ROBERTSON, CARL TROWBRIDGE

ROBERTSON, CARL TROWBRIDGE (31 Jan. 1876-2 June 1935), journalist and son of Georgia Trowbridge and George A. Robertson, founder of the CLEVELAND MORNING RECORDER, was born in N. Bloomfield, Trumbull County, Ohio. He graduated from Harvard in 1898, and after a year teaching returned to Cleveland. Following a short apprenticeship on the Morning Recorder, Robertson moved to the PLAIN DEALER in 1901, covering city hall during the TOM L. JOHNSON era before being promoted to editorial writer and associate editor.

Robertson was an authority on contract bridge, joining the Cleveland Whist Club and playing on its national championship teams in 1902 and 1903. He was also an explorer, in 1920 directing an expedition which discovered a previously unknown section of Mammoth Cave, Ky., subsequently named Robertson Ave. Three years later he crossed the Atlantic in a 3-masted schooner with the CLEVELAND MUSEUM OF NATURAL HISTORY's Blossom expedition to Cape Verde. Robertson's travel led to many Plain Dealer articles. From 1920 until his death, Robertson also contributed a widely followed "Outdoors Diary" to the paper.
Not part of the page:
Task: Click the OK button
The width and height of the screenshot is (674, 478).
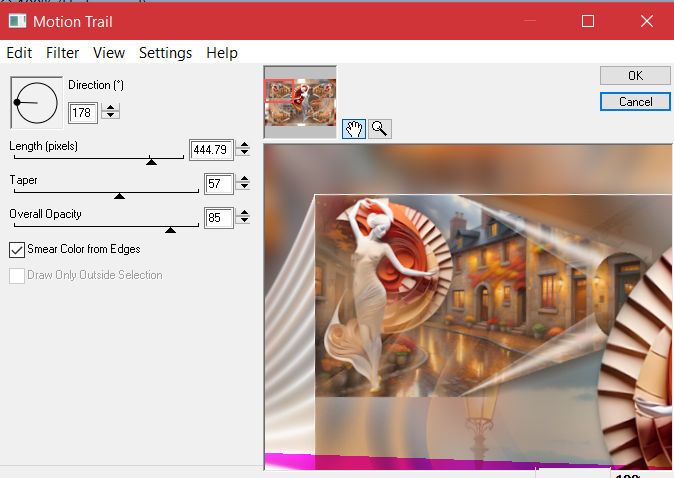Action: click(x=635, y=76)
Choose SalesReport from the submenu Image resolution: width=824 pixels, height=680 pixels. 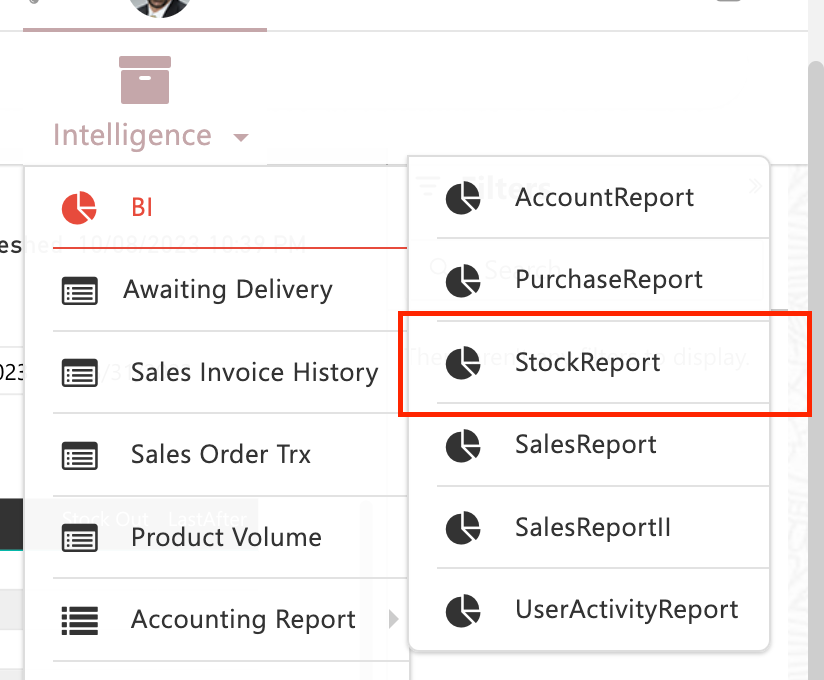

Married twice, Robertson had a daughter, Jane, from his first marriage on 12 June 1912 to Martha Bushea, whom he divorced in 1924. Later that year he married Josephine Wuebbon, a Plain Dealer medical reporter on 14 July 1925. Their son, DONALD (DON) ROBERTSON, was a reporter for the Plain Dealer, a columnist for the CLEVELAND PRESS, and a novelist best known for his fictional account of the EAST OHIO GAS DISASTER, The Greatest Thing since Sliced Bread. Robertson is buried near Rabat, Morocco, where he died suddenly while traveling.


Shaw, Archer H. The Plain Dealer (1942).